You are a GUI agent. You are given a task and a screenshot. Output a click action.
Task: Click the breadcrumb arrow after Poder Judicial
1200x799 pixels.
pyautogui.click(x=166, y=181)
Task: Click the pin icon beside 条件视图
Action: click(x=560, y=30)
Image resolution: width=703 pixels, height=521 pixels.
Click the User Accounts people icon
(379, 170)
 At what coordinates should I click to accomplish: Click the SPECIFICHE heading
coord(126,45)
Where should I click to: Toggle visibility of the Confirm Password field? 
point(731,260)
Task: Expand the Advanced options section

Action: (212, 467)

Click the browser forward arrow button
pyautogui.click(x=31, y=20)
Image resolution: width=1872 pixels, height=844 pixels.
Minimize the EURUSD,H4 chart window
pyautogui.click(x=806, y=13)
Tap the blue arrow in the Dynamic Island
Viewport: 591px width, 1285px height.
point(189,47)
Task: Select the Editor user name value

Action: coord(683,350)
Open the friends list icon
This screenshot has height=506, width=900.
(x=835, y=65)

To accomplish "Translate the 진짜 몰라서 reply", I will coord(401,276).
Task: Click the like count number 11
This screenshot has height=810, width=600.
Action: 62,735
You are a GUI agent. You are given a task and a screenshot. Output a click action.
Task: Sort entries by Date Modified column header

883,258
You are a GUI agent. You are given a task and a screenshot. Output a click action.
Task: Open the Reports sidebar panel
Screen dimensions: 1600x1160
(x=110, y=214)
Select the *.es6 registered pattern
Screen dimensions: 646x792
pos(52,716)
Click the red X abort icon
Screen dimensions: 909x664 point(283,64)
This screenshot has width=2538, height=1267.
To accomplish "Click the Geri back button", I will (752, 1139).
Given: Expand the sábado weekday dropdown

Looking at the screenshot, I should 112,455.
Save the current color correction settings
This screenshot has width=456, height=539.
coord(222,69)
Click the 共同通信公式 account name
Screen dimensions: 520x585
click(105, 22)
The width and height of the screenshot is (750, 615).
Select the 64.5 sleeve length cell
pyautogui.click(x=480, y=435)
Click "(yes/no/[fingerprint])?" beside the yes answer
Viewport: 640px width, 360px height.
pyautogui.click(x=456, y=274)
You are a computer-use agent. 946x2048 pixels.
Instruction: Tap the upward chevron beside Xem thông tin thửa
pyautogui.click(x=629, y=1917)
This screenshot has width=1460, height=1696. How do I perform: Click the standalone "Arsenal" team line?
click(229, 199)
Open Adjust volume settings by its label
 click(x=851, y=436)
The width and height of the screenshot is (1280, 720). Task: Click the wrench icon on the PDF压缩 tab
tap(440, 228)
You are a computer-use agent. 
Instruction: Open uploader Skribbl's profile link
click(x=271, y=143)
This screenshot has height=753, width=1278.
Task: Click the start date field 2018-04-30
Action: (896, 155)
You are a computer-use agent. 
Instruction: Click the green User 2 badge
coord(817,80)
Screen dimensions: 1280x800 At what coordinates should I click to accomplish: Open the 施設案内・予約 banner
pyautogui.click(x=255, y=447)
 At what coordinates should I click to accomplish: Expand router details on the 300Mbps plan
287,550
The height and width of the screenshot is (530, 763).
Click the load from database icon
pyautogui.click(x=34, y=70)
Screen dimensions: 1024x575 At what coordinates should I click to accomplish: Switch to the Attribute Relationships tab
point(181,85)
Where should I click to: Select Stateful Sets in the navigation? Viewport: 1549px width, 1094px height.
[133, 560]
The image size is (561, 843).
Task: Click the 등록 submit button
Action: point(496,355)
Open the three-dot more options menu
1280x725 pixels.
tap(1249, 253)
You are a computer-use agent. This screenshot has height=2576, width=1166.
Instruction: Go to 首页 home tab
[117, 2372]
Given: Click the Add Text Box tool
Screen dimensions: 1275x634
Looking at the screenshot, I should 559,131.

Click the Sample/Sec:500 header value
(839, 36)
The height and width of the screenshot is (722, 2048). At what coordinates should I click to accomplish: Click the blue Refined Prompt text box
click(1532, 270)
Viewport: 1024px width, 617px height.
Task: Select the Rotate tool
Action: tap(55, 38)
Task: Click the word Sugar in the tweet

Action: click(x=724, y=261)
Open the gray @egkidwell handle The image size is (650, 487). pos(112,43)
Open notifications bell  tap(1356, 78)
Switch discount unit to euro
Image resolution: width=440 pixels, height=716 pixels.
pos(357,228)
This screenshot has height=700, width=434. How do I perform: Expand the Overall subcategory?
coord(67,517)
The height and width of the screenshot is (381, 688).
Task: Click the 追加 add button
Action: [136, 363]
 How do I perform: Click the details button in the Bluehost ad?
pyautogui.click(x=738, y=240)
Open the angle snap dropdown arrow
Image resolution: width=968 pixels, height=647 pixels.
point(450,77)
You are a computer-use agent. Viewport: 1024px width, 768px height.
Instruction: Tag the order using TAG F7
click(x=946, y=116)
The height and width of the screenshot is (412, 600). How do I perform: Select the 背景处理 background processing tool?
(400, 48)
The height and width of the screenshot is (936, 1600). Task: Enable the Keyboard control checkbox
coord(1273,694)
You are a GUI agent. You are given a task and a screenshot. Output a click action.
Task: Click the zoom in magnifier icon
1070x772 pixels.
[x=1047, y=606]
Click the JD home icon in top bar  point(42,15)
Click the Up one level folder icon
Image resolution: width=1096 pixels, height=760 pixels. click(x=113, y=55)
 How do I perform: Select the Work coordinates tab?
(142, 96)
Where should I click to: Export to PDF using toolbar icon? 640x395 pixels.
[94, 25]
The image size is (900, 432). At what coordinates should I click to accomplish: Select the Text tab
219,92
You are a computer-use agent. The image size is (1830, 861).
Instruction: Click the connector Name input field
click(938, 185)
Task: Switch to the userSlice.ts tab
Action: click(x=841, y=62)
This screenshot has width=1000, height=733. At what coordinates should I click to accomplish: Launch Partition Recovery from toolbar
****************
= DIRECTIONS FOR THIS TASK =
Without leaving anything out, output all of the data above exactly.

= REPLY TO THE EXERCISE =
You are a GUI agent. You are given a task and a screenshot. Output a click action.
Task: Click the breadcrumb arrow after Poder Judicial
1200x799 pixels.
pyautogui.click(x=166, y=181)
Task: Click the pin icon beside 条件视图
Action: click(x=560, y=30)
Image resolution: width=703 pixels, height=521 pixels.
Click the User Accounts people icon
(379, 170)
 At what coordinates should I click to accomplish: Click the SPECIFICHE heading
coord(126,45)
Where should I click to: Toggle visibility of the Confirm Password field? 
point(731,260)
Task: Expand the Advanced options section

Action: (212, 467)

Click the browser forward arrow button
pyautogui.click(x=31, y=20)
Image resolution: width=1872 pixels, height=844 pixels.
Minimize the EURUSD,H4 chart window
pyautogui.click(x=806, y=13)
Tap the blue arrow in the Dynamic Island
Viewport: 591px width, 1285px height.
point(189,47)
Task: Select the Editor user name value

Action: coord(683,350)
Open the friends list icon
This screenshot has height=506, width=900.
(x=835, y=65)

To accomplish "Translate the 진짜 몰라서 reply", I will coord(401,276).
Task: Click the like count number 11
This screenshot has height=810, width=600.
Action: 62,735
You are a GUI agent. You are given a task and a screenshot. Output a click action.
Task: Sort entries by Date Modified column header

883,258
You are a GUI agent. You are given a task and a screenshot. Output a click action.
Task: Open the Reports sidebar panel
Screen dimensions: 1600x1160
(x=110, y=214)
Select the *.es6 registered pattern
Screen dimensions: 646x792
pos(52,716)
Click the red X abort icon
Screen dimensions: 909x664 point(283,64)
This screenshot has width=2538, height=1267.
To accomplish "Click the Geri back button", I will (752, 1139).
Given: Expand the sábado weekday dropdown

Looking at the screenshot, I should 112,455.
Save the current color correction settings
This screenshot has width=456, height=539.
coord(222,69)
Click the 共同通信公式 account name
Screen dimensions: 520x585
click(105, 22)
The width and height of the screenshot is (750, 615).
Select the 64.5 sleeve length cell
pyautogui.click(x=480, y=435)
Click "(yes/no/[fingerprint])?" beside the yes answer
Viewport: 640px width, 360px height.
pyautogui.click(x=456, y=274)
You are a computer-use agent. 946x2048 pixels.
Instruction: Tap the upward chevron beside Xem thông tin thửa
pyautogui.click(x=629, y=1917)
This screenshot has width=1460, height=1696. How do I perform: Click the standalone "Arsenal" team line?
click(229, 199)
Open Adjust volume settings by its label
 click(x=851, y=436)
The width and height of the screenshot is (1280, 720). Task: Click the wrench icon on the PDF压缩 tab
tap(440, 228)
You are a computer-use agent. 
Instruction: Open uploader Skribbl's profile link
click(x=271, y=143)
This screenshot has height=753, width=1278.
Task: Click the start date field 2018-04-30
Action: (896, 155)
You are a computer-use agent. 
Instruction: Click the green User 2 badge
coord(817,80)
Screen dimensions: 1280x800 At what coordinates should I click to accomplish: Open the 施設案内・予約 banner
pyautogui.click(x=255, y=447)
 At what coordinates should I click to accomplish: Expand router details on the 300Mbps plan
287,550
The height and width of the screenshot is (530, 763).
Click the load from database icon
pyautogui.click(x=34, y=70)
Screen dimensions: 1024x575 At what coordinates should I click to accomplish: Switch to the Attribute Relationships tab
point(181,85)
Where should I click to: Select Stateful Sets in the navigation? Viewport: 1549px width, 1094px height.
[133, 560]
The image size is (561, 843).
Task: Click the 등록 submit button
Action: point(496,355)
Open the three-dot more options menu
1280x725 pixels.
tap(1249, 253)
You are a computer-use agent. This screenshot has height=2576, width=1166.
Instruction: Go to 首页 home tab
[117, 2372]
Given: Click the Add Text Box tool
Screen dimensions: 1275x634
Looking at the screenshot, I should 559,131.

Click the Sample/Sec:500 header value
(839, 36)
The height and width of the screenshot is (722, 2048). At what coordinates should I click to accomplish: Click the blue Refined Prompt text box
click(1532, 270)
Viewport: 1024px width, 617px height.
Task: Select the Rotate tool
Action: tap(55, 38)
Task: Click the word Sugar in the tweet

Action: click(x=724, y=261)
Open the gray @egkidwell handle The image size is (650, 487). pos(112,43)
Open notifications bell  tap(1356, 78)
Switch discount unit to euro
Image resolution: width=440 pixels, height=716 pixels.
pos(357,228)
This screenshot has height=700, width=434. How do I perform: Expand the Overall subcategory?
coord(67,517)
The height and width of the screenshot is (381, 688).
Task: Click the 追加 add button
Action: [136, 363]
 How do I perform: Click the details button in the Bluehost ad?
pyautogui.click(x=738, y=240)
Open the angle snap dropdown arrow
Image resolution: width=968 pixels, height=647 pixels.
point(450,77)
You are a computer-use agent. Viewport: 1024px width, 768px height.
Instruction: Tag the order using TAG F7
click(x=946, y=116)
The height and width of the screenshot is (412, 600). How do I perform: Select the 背景处理 background processing tool?
(400, 48)
The height and width of the screenshot is (936, 1600). Task: Enable the Keyboard control checkbox
coord(1273,694)
You are a GUI agent. You are given a task and a screenshot. Output a click action.
Task: Click the zoom in magnifier icon
1070x772 pixels.
[x=1047, y=606]
Click the JD home icon in top bar  point(42,15)
Click the Up one level folder icon
Image resolution: width=1096 pixels, height=760 pixels. click(x=113, y=55)
 How do I perform: Select the Work coordinates tab?
(142, 96)
Where should I click to: Export to PDF using toolbar icon? 640x395 pixels.
[94, 25]
The image size is (900, 432). At what coordinates should I click to accomplish: Select the Text tab
219,92
You are a computer-use agent. The image size is (1830, 861).
Instruction: Click the connector Name input field
click(938, 185)
Task: Switch to the userSlice.ts tab
Action: click(x=841, y=62)
This screenshot has width=1000, height=733. At what coordinates should I click to accomplish: Launch Partition Recovery from toolbar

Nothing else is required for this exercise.